# [Exercise task]
Please extract every line of text from the entries below, word for word, and leave the pictures out of your answer.

# [Provided records]
○ ○ ○ ○

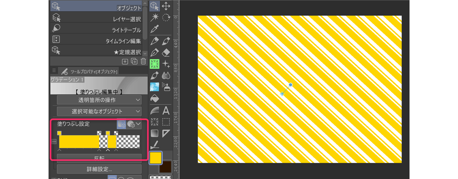Choose the Text tool
This screenshot has width=458, height=179.
point(166,111)
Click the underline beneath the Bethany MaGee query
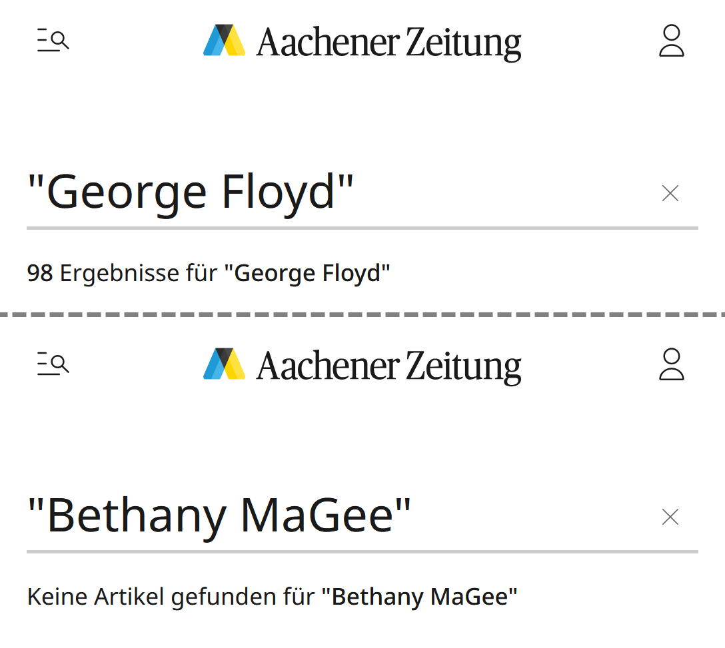 coord(363,552)
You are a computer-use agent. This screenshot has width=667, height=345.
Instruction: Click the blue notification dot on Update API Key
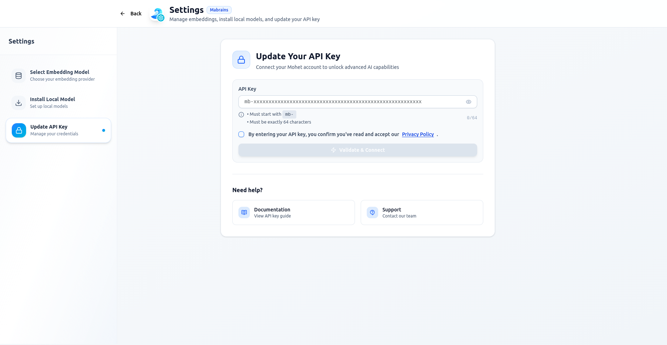pos(104,130)
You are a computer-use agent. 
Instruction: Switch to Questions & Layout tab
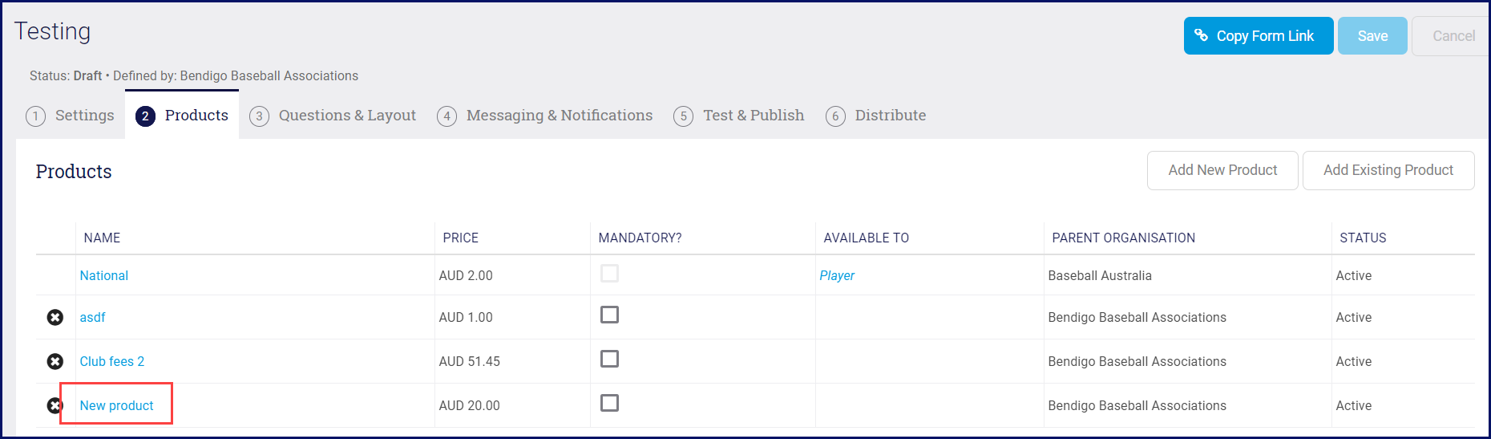pos(347,116)
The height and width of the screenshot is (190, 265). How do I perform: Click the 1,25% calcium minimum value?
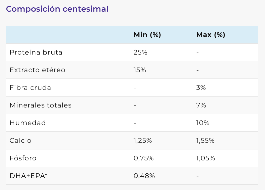pos(143,141)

○ ○ ○ ○

# [Right answer]
Choose the Text tool
This screenshot has width=458, height=179.
point(166,111)
Click the underline beneath the Bethany MaGee query
 coord(363,552)
You are a computer-use agent. This screenshot has width=667, height=345.
Instruction: Click the blue notification dot on Update API Key
pos(104,130)
You are a computer-use agent. 
Instruction: Switch to Questions & Layout tab
pos(347,116)
The height and width of the screenshot is (190, 265). How do I perform: Click the 1,25% calcium minimum value?
pos(143,141)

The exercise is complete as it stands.